Goal of the exercise> Please edit the records below so that every "Instruction" becomes "Goal", leaving everything else unchanged.

Records for locating words and elements>
* start *

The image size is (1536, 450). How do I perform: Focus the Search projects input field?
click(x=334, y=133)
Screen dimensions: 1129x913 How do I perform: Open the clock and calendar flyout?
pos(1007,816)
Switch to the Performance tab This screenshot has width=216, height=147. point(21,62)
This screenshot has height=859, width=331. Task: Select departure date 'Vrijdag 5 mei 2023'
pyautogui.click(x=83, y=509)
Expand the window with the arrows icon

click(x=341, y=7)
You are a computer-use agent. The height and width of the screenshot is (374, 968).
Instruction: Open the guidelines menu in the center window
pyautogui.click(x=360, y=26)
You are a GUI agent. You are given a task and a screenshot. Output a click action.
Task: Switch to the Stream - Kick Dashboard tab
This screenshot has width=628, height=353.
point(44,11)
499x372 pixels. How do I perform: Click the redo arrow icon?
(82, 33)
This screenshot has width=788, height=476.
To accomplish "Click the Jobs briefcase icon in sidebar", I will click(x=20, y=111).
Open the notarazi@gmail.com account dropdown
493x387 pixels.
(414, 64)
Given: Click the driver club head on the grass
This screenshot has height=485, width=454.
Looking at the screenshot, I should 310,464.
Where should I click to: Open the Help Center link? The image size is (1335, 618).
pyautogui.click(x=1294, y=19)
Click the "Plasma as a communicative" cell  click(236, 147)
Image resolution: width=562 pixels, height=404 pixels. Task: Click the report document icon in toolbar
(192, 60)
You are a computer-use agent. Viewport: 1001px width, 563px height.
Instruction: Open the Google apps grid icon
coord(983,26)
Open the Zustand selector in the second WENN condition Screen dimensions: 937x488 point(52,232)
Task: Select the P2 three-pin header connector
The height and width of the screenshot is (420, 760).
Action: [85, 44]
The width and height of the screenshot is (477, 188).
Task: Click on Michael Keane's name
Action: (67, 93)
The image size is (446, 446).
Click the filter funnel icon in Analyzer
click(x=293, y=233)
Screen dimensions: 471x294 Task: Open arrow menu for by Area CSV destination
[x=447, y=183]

* end *

Reply>
The image size is (1536, 450). How do I perform: Focus the Search projects input field?
click(x=334, y=133)
Screen dimensions: 1129x913 How do I perform: Open the clock and calendar flyout?
pos(1007,816)
Switch to the Performance tab This screenshot has width=216, height=147. point(21,62)
This screenshot has height=859, width=331. Task: Select departure date 'Vrijdag 5 mei 2023'
pyautogui.click(x=83, y=509)
Expand the window with the arrows icon

click(x=341, y=7)
You are a computer-use agent. The height and width of the screenshot is (374, 968).
Goal: Open the guidelines menu in the center window
pyautogui.click(x=360, y=26)
You are a GUI agent. You are given a task and a screenshot. Output a click action.
Task: Switch to the Stream - Kick Dashboard tab
This screenshot has width=628, height=353.
point(44,11)
499x372 pixels. How do I perform: Click the redo arrow icon?
(82, 33)
This screenshot has width=788, height=476.
To accomplish "Click the Jobs briefcase icon in sidebar", I will click(x=20, y=111).
Open the notarazi@gmail.com account dropdown
493x387 pixels.
(414, 64)
Given: Click the driver club head on the grass
This screenshot has height=485, width=454.
Looking at the screenshot, I should 310,464.
Where should I click to: Open the Help Center link? The image size is (1335, 618).
pyautogui.click(x=1294, y=19)
Click the "Plasma as a communicative" cell  click(236, 147)
Image resolution: width=562 pixels, height=404 pixels. Task: Click the report document icon in toolbar
(192, 60)
You are a computer-use agent. Viewport: 1001px width, 563px height.
Goal: Open the Google apps grid icon
coord(983,26)
Open the Zustand selector in the second WENN condition Screen dimensions: 937x488 point(52,232)
Task: Select the P2 three-pin header connector
The height and width of the screenshot is (420, 760).
Action: [85, 44]
The width and height of the screenshot is (477, 188).
Task: Click on Michael Keane's name
Action: (67, 93)
The image size is (446, 446).
Click the filter funnel icon in Analyzer
click(x=293, y=233)
Screen dimensions: 471x294 Task: Open arrow menu for by Area CSV destination
[x=447, y=183]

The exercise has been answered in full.